• **SUPPLIED TEXT**:
There are so many thoughts running through my head today... but I think that for the most part I want to just say that at least today I can think of Cindy with a smile, remember good moments, her laugh, her smile and how she always managed to keep her strength about her, even when she was at her weakest.

I love you Cindy, I loved you then, and I'll always love you... See you again someday sis.

Always,
Sherry

PS: The unveiling of Cindy's stone will be September 18th, 2005 if anyone wants to go, please just email me for details at LadySunshin3@gmail.com

2 comments:

Chris said...

I still read it.
I remember that day as well. I remember you calling me to go keep your father company because he was home alone. I remember sitting in the kitchen with him until you got there and we all just had a quiet emotional moment.

This may sound strange at first read, but I am glad I was able to be there... from that first day until the end. I am blessed to have known her for as long as I did and I am blessed to have had you there for me as well when my dad passed.

I'm glad you are able to smile now. I know your pain is still with you, but it has changed some and will continue to do so. God bless Cindy... and God bless you.

• **DATA PROVIDED**:
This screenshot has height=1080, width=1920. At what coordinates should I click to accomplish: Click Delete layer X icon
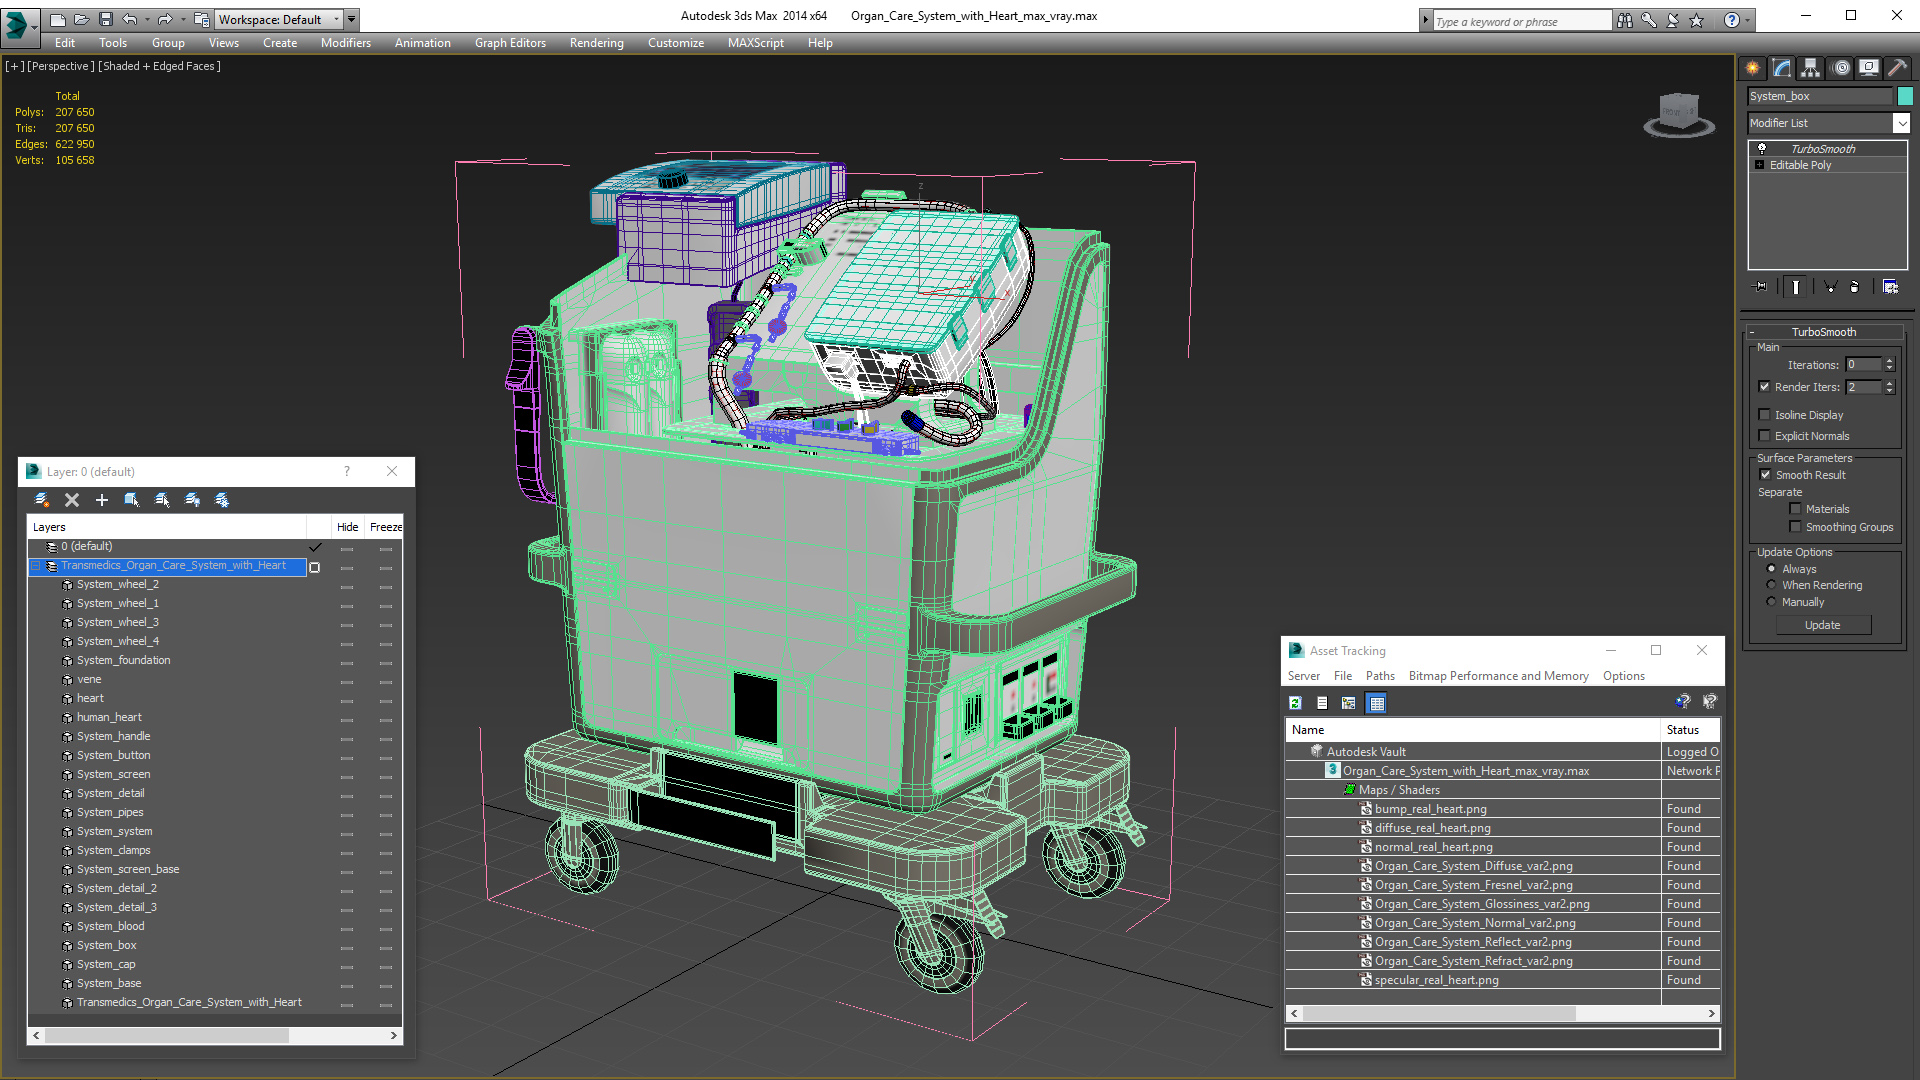[x=72, y=500]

• **JOB**: Please write out everything from "PS: The unveiling" down to "my dad passed." in the post remembering Cindy, swapping "kitchen" for "living room".

• **SOLUTION TO THIS EXERCISE**:
PS: The unveiling of Cindy's stone will be September 18th, 2005 if anyone wants to go, please just email me for details at LadySunshin3@gmail.com

2 comments:

Chris said...

I still read it.
I remember that day as well. I remember you calling me to go keep your father company because he was home alone. I remember sitting in the living room with him until you got there and we all just had a quiet emotional moment.

This may sound strange at first read, but I am glad I was able to be there... from that first day until the end. I am blessed to have known her for as long as I did and I am blessed to have had you there for me as well when my dad passed.